__Assigned task__
Quote the data below in full, please, without altering anything.

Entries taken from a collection
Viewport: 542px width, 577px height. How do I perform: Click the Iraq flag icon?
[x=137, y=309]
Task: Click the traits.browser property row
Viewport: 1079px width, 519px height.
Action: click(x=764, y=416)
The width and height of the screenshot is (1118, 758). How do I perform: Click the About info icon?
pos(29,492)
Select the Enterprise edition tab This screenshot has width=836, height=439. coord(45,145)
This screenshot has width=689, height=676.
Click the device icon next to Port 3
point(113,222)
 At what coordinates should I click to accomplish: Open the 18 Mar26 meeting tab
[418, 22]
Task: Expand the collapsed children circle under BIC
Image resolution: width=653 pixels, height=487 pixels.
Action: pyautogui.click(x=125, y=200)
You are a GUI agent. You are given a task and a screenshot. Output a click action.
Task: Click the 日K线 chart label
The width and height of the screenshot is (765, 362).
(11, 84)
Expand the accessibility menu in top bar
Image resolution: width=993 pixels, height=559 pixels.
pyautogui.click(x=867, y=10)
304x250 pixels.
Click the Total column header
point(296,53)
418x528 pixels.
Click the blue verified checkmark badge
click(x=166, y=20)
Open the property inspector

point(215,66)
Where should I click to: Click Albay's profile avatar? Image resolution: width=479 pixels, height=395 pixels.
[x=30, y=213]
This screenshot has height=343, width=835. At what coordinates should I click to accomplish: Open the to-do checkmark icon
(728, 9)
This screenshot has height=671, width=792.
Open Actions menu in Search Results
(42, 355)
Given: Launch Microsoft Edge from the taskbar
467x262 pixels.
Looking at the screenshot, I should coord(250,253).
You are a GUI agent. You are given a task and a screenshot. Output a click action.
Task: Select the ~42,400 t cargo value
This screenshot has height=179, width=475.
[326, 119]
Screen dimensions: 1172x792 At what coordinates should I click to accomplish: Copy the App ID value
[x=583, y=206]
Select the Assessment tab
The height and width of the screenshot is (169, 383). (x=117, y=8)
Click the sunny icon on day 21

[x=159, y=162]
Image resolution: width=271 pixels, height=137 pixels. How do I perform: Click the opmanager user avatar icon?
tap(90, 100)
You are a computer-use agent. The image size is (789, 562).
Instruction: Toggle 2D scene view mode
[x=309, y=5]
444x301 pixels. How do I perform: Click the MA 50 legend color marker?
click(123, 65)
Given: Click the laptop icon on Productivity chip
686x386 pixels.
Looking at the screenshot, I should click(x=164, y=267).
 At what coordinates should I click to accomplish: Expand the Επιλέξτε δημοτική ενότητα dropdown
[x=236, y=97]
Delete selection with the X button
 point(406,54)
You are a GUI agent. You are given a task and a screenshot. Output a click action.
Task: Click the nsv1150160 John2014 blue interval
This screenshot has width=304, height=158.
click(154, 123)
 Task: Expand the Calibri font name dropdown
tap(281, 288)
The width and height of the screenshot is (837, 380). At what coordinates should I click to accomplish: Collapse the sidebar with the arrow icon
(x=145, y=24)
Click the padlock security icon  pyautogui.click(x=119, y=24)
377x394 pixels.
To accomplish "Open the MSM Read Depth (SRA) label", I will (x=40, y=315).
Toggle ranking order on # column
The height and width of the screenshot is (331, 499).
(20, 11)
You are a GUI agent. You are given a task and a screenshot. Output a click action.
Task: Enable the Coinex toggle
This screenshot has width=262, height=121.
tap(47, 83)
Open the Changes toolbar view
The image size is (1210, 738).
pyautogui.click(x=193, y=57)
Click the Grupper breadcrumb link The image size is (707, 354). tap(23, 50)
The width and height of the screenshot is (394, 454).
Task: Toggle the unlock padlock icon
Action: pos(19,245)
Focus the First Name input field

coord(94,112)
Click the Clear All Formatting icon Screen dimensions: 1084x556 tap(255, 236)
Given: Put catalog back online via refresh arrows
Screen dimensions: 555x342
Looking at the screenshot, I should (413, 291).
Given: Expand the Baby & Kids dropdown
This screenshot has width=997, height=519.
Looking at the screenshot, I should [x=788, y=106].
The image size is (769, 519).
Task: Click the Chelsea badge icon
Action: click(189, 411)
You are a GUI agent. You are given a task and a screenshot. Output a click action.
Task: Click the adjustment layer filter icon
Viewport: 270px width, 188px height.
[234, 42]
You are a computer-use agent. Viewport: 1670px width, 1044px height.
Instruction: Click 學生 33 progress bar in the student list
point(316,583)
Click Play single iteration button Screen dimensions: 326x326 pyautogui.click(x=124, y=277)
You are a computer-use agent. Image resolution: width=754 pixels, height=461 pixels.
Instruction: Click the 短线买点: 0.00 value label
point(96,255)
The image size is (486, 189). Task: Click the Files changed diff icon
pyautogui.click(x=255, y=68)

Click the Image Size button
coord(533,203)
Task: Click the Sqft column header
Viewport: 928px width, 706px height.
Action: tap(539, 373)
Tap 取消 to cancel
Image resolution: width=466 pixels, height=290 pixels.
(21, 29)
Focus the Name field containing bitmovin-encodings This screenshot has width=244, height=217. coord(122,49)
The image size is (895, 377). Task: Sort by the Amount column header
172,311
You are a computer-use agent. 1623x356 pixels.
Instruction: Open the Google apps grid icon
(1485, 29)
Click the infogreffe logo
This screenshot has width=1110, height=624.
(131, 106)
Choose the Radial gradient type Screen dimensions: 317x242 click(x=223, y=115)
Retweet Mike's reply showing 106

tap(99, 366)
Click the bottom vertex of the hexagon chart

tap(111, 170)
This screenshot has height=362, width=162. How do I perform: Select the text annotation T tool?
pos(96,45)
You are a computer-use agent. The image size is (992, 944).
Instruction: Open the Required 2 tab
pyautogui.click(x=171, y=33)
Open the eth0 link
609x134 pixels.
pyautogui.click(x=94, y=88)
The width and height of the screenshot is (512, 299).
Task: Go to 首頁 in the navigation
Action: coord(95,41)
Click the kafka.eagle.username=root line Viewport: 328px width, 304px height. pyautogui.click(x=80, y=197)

__Written solution__
Viewport: 542px width, 577px height. How do I perform: Click the Iraq flag icon?
[x=137, y=309]
Task: Click the traits.browser property row
Viewport: 1079px width, 519px height.
Action: click(x=764, y=416)
The width and height of the screenshot is (1118, 758). How do I perform: Click the About info icon?
pos(29,492)
Select the Enterprise edition tab This screenshot has width=836, height=439. coord(45,145)
This screenshot has width=689, height=676.
Click the device icon next to Port 3
point(113,222)
 At what coordinates should I click to accomplish: Open the 18 Mar26 meeting tab
[418, 22]
Task: Expand the collapsed children circle under BIC
Image resolution: width=653 pixels, height=487 pixels.
Action: pyautogui.click(x=125, y=200)
You are a GUI agent. You are given a task and a screenshot. Output a click action.
Task: Click the 日K线 chart label
The width and height of the screenshot is (765, 362).
(11, 84)
Expand the accessibility menu in top bar
Image resolution: width=993 pixels, height=559 pixels.
pyautogui.click(x=867, y=10)
304x250 pixels.
Click the Total column header
point(296,53)
418x528 pixels.
Click the blue verified checkmark badge
click(x=166, y=20)
Open the property inspector

point(215,66)
Where should I click to: Click Albay's profile avatar? Image resolution: width=479 pixels, height=395 pixels.
[x=30, y=213]
This screenshot has height=343, width=835. At what coordinates should I click to accomplish: Open the to-do checkmark icon
(728, 9)
This screenshot has height=671, width=792.
Open Actions menu in Search Results
(42, 355)
Given: Launch Microsoft Edge from the taskbar
467x262 pixels.
Looking at the screenshot, I should coord(250,253).
You are a GUI agent. You are given a task and a screenshot. Output a click action.
Task: Select the ~42,400 t cargo value
This screenshot has height=179, width=475.
[326, 119]
Screen dimensions: 1172x792 At what coordinates should I click to accomplish: Copy the App ID value
[x=583, y=206]
Select the Assessment tab
The height and width of the screenshot is (169, 383). (x=117, y=8)
Click the sunny icon on day 21

[x=159, y=162]
Image resolution: width=271 pixels, height=137 pixels. How do I perform: Click the opmanager user avatar icon?
tap(90, 100)
You are a computer-use agent. The image size is (789, 562).
Instruction: Toggle 2D scene view mode
[x=309, y=5]
444x301 pixels. How do I perform: Click the MA 50 legend color marker?
click(123, 65)
Given: Click the laptop icon on Productivity chip
686x386 pixels.
Looking at the screenshot, I should click(x=164, y=267).
 At what coordinates should I click to accomplish: Expand the Επιλέξτε δημοτική ενότητα dropdown
[x=236, y=97]
Delete selection with the X button
 point(406,54)
You are a GUI agent. You are given a task and a screenshot. Output a click action.
Task: Click the nsv1150160 John2014 blue interval
This screenshot has width=304, height=158.
click(154, 123)
 Task: Expand the Calibri font name dropdown
tap(281, 288)
The width and height of the screenshot is (837, 380). At what coordinates should I click to accomplish: Collapse the sidebar with the arrow icon
(x=145, y=24)
Click the padlock security icon  pyautogui.click(x=119, y=24)
377x394 pixels.
To accomplish "Open the MSM Read Depth (SRA) label", I will (x=40, y=315).
Toggle ranking order on # column
The height and width of the screenshot is (331, 499).
(20, 11)
You are a GUI agent. You are given a task and a screenshot. Output a click action.
Task: Enable the Coinex toggle
This screenshot has width=262, height=121.
tap(47, 83)
Open the Changes toolbar view
The image size is (1210, 738).
pyautogui.click(x=193, y=57)
Click the Grupper breadcrumb link The image size is (707, 354). tap(23, 50)
The width and height of the screenshot is (394, 454).
Task: Toggle the unlock padlock icon
Action: pos(19,245)
Focus the First Name input field

coord(94,112)
Click the Clear All Formatting icon Screen dimensions: 1084x556 tap(255, 236)
Given: Put catalog back online via refresh arrows
Screen dimensions: 555x342
Looking at the screenshot, I should (413, 291).
Given: Expand the Baby & Kids dropdown
This screenshot has width=997, height=519.
Looking at the screenshot, I should [x=788, y=106].
The image size is (769, 519).
Task: Click the Chelsea badge icon
Action: click(189, 411)
You are a GUI agent. You are given a task and a screenshot. Output a click action.
Task: Click the adjustment layer filter icon
Viewport: 270px width, 188px height.
[234, 42]
You are a computer-use agent. Viewport: 1670px width, 1044px height.
Instruction: Click 學生 33 progress bar in the student list
point(316,583)
Click Play single iteration button Screen dimensions: 326x326 pyautogui.click(x=124, y=277)
You are a computer-use agent. Image resolution: width=754 pixels, height=461 pixels.
Instruction: Click the 短线买点: 0.00 value label
point(96,255)
The image size is (486, 189). Task: Click the Files changed diff icon
pyautogui.click(x=255, y=68)

Click the Image Size button
coord(533,203)
Task: Click the Sqft column header
Viewport: 928px width, 706px height.
Action: tap(539, 373)
Tap 取消 to cancel
Image resolution: width=466 pixels, height=290 pixels.
(21, 29)
Focus the Name field containing bitmovin-encodings This screenshot has width=244, height=217. coord(122,49)
The image size is (895, 377). Task: Sort by the Amount column header
172,311
You are a computer-use agent. 1623x356 pixels.
Instruction: Open the Google apps grid icon
(1485, 29)
Click the infogreffe logo
This screenshot has width=1110, height=624.
(131, 106)
Choose the Radial gradient type Screen dimensions: 317x242 click(x=223, y=115)
Retweet Mike's reply showing 106

tap(99, 366)
Click the bottom vertex of the hexagon chart

tap(111, 170)
This screenshot has height=362, width=162. How do I perform: Select the text annotation T tool?
pos(96,45)
You are a computer-use agent. The image size is (992, 944).
Instruction: Open the Required 2 tab
pyautogui.click(x=171, y=33)
Open the eth0 link
609x134 pixels.
pyautogui.click(x=94, y=88)
The width and height of the screenshot is (512, 299).
Task: Go to 首頁 in the navigation
Action: coord(95,41)
Click the kafka.eagle.username=root line Viewport: 328px width, 304px height. pyautogui.click(x=80, y=197)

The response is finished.